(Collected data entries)
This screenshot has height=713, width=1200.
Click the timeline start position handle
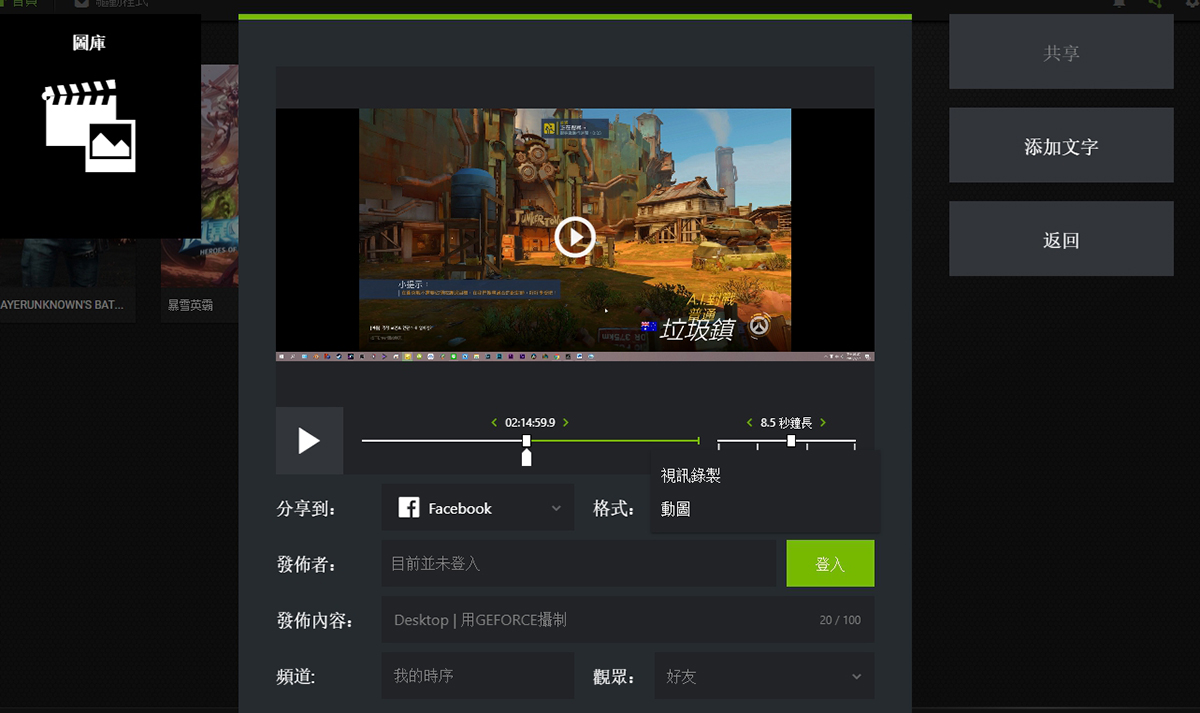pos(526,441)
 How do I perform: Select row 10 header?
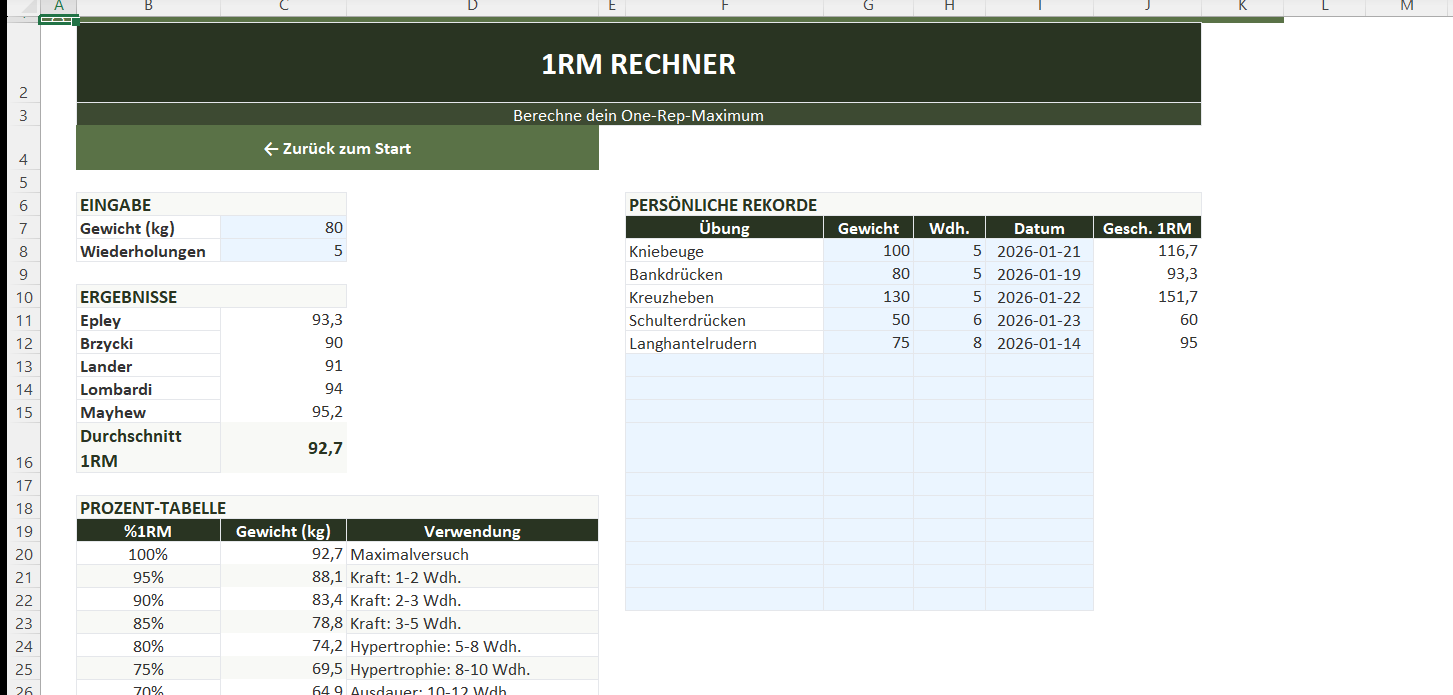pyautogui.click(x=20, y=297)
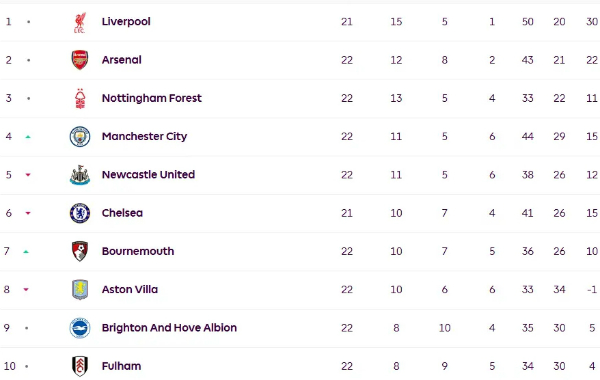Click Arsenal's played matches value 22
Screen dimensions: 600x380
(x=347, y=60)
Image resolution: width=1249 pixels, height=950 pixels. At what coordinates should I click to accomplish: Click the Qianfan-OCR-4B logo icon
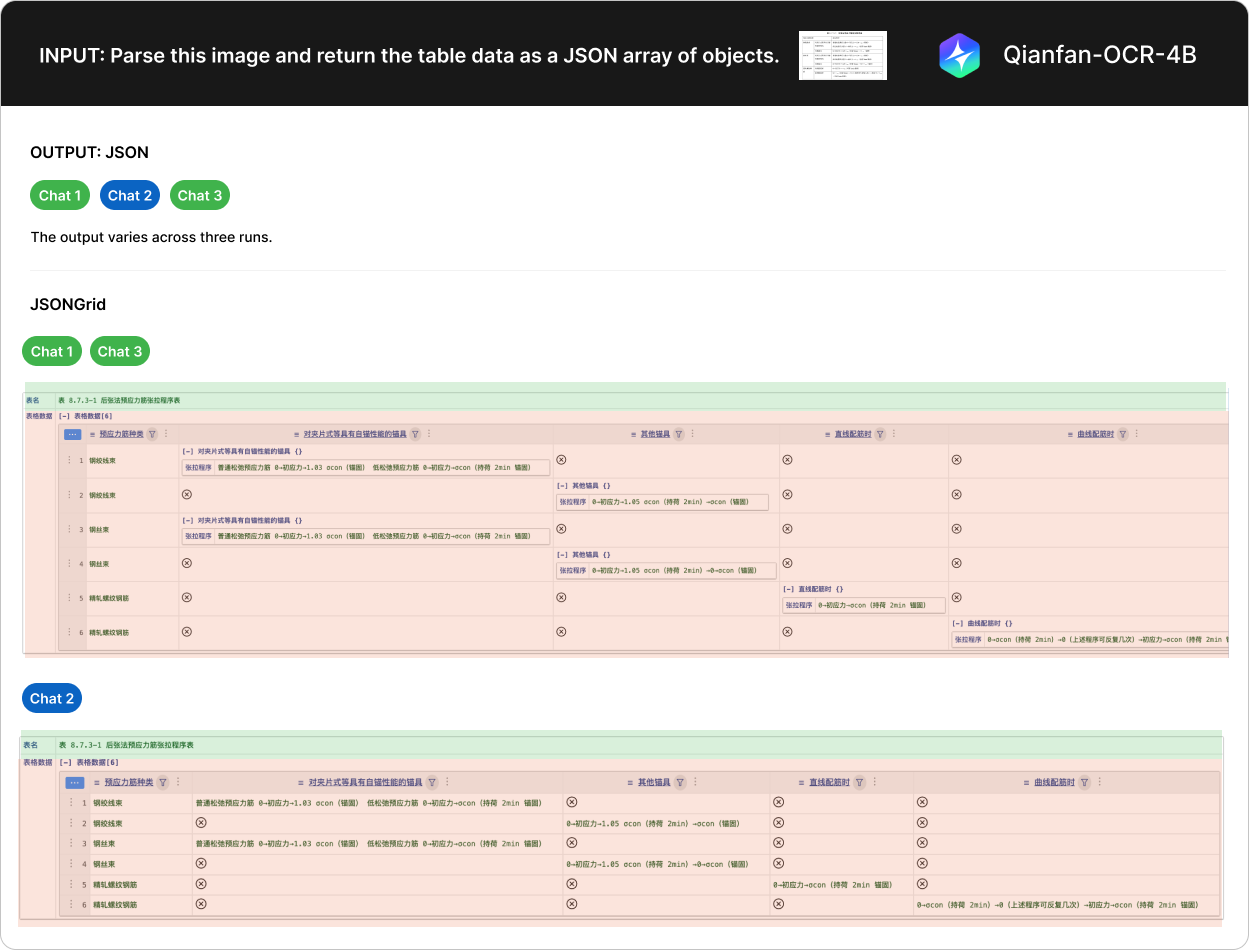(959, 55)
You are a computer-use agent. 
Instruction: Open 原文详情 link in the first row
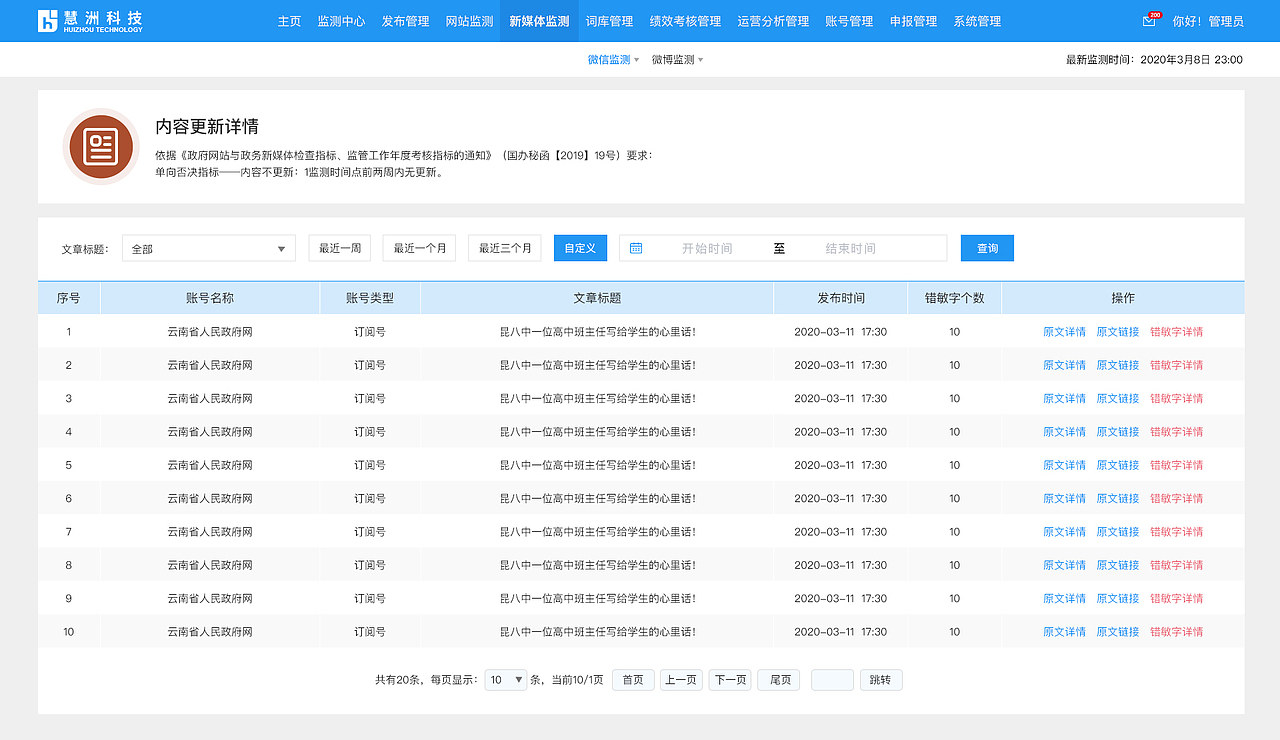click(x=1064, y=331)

--

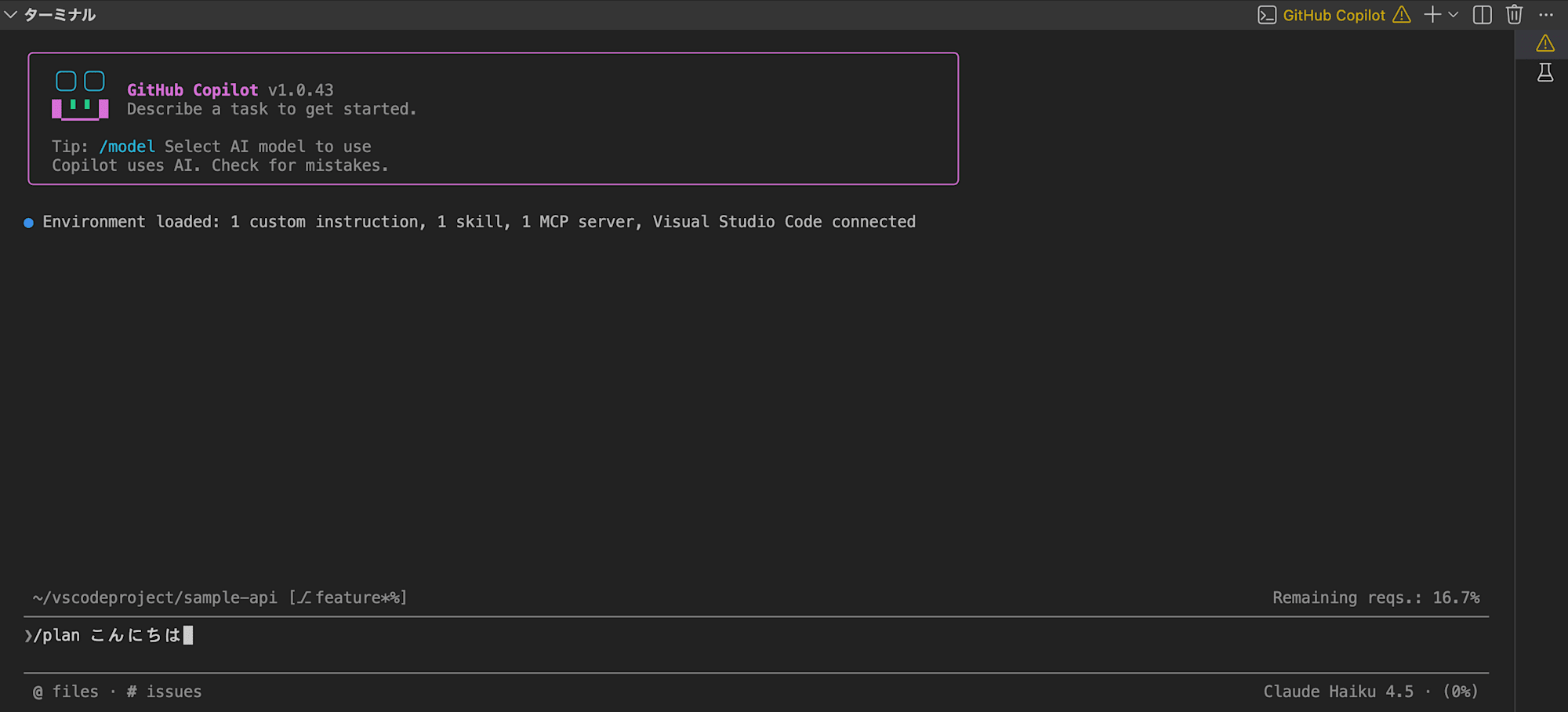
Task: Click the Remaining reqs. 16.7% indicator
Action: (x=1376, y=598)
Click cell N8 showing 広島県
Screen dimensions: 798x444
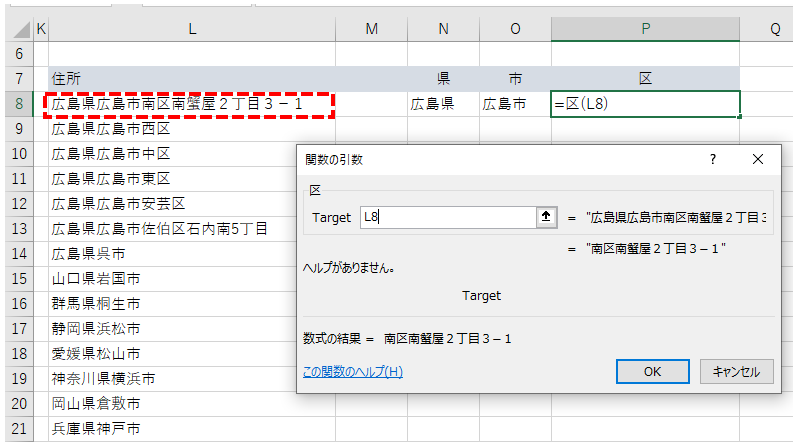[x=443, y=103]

Activity:
Give again, exactly as written above, every line from the one holding "This screenshot has height=713, width=1200." to the one holding "You are a computer-use agent.", with both ends kept and the pictures left out.

Response to this task:
This screenshot has height=713, width=1200.
Click the timeline start position handle
pos(526,441)
 How do I perform: Select row 10 header?
pyautogui.click(x=20, y=297)
Click Arsenal's played matches value 22
Screen dimensions: 600x380
(x=347, y=60)
Image resolution: width=1249 pixels, height=950 pixels. At what coordinates should I click to accomplish: Click the Qianfan-OCR-4B logo icon
(959, 55)
You are a computer-use agent. 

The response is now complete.